*WRITTEN INSTRUCTION:*
Could you rewrite the entries below, replacing "filter pill" with "filter chip" and changing nothing else? Leave the pictures out of your version.

*SOURCE RECORDS:*
◇ ◇ ◇

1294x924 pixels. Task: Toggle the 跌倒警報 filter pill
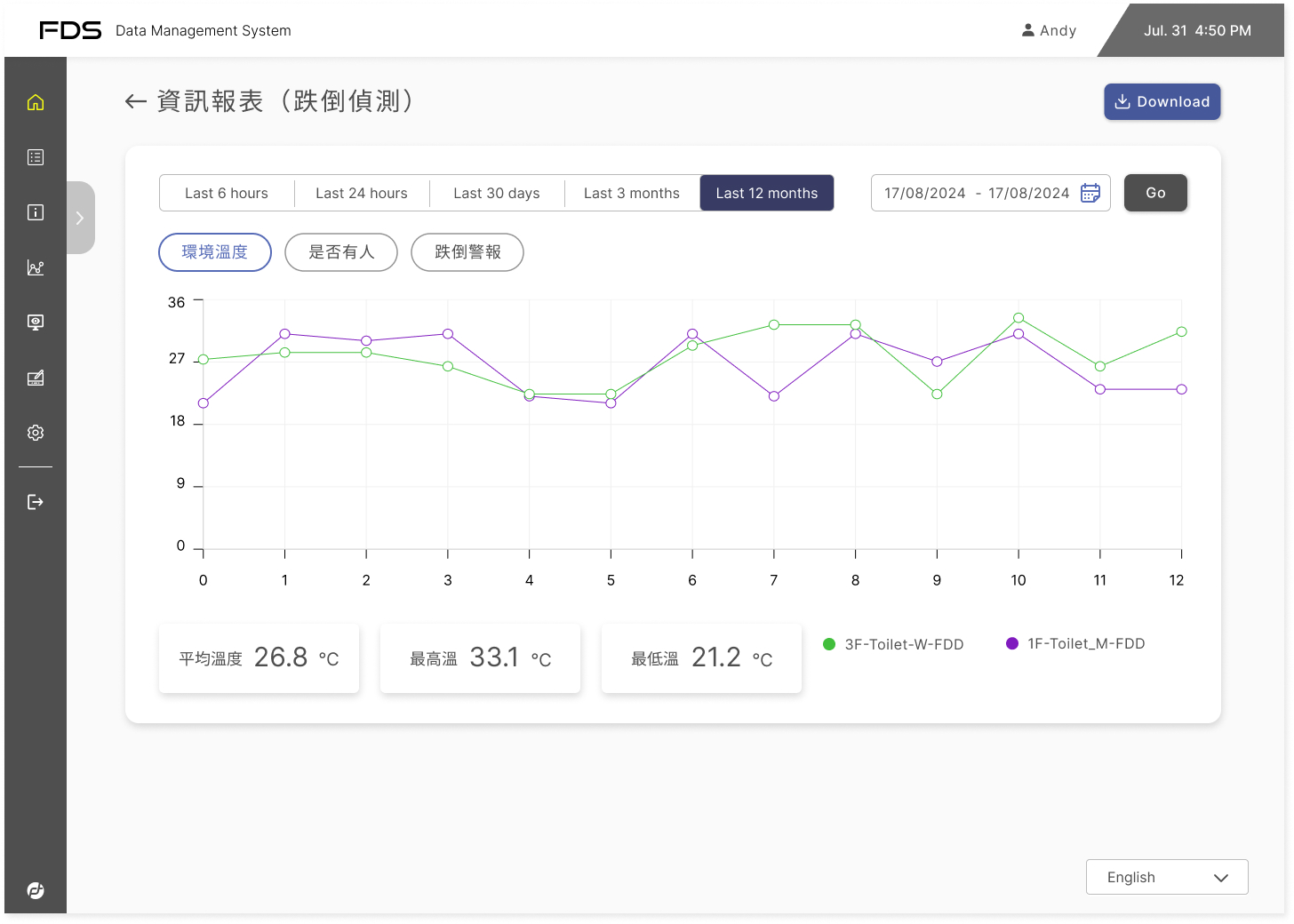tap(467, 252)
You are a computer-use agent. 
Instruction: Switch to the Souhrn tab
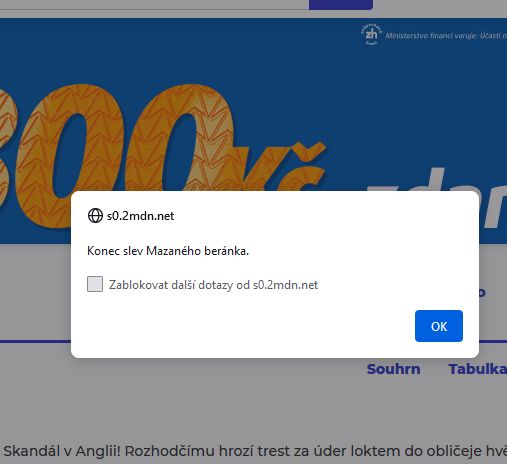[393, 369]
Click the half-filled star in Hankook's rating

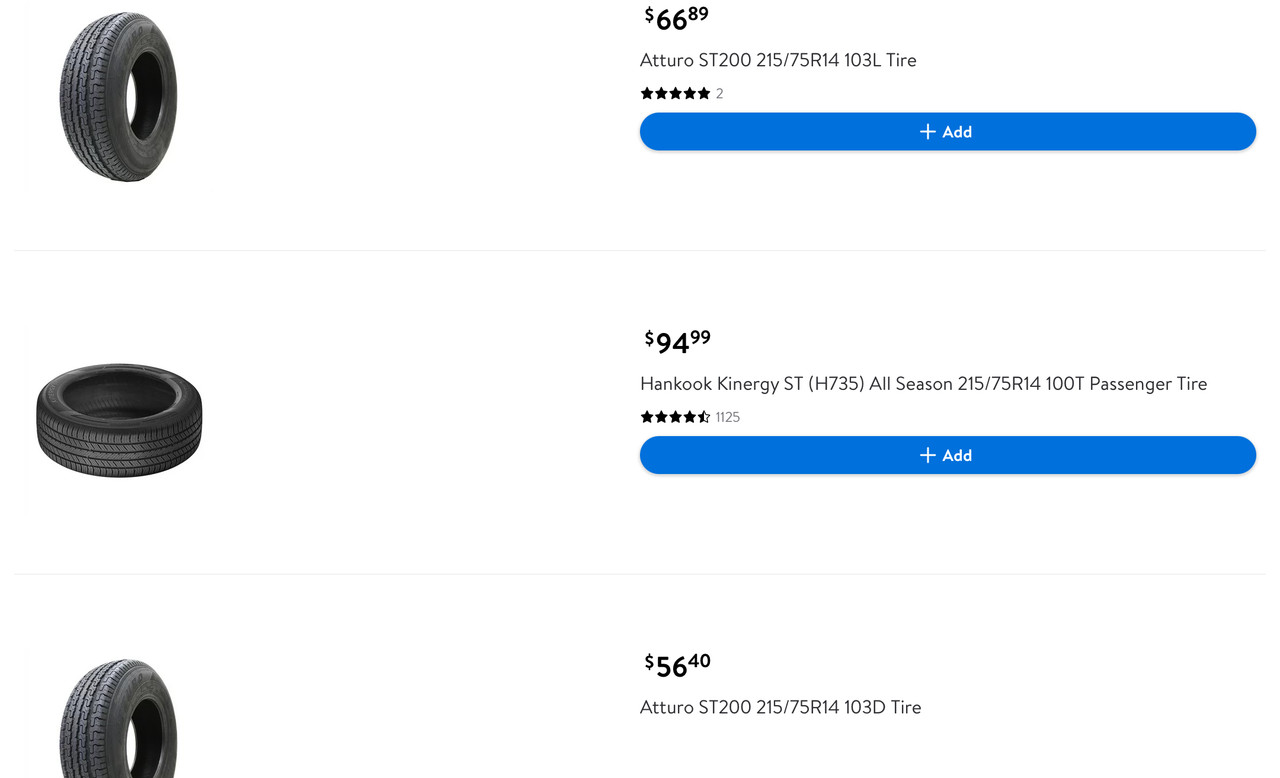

◇ ◇ ◇

*FINAL RESULT:*
1294x924 pixels. Task: Toggle the 跌倒警報 filter chip
tap(467, 252)
You are a computer-use agent. 
Instruction: Switch to the Souhrn tab
[393, 369]
Click the half-filled star in Hankook's rating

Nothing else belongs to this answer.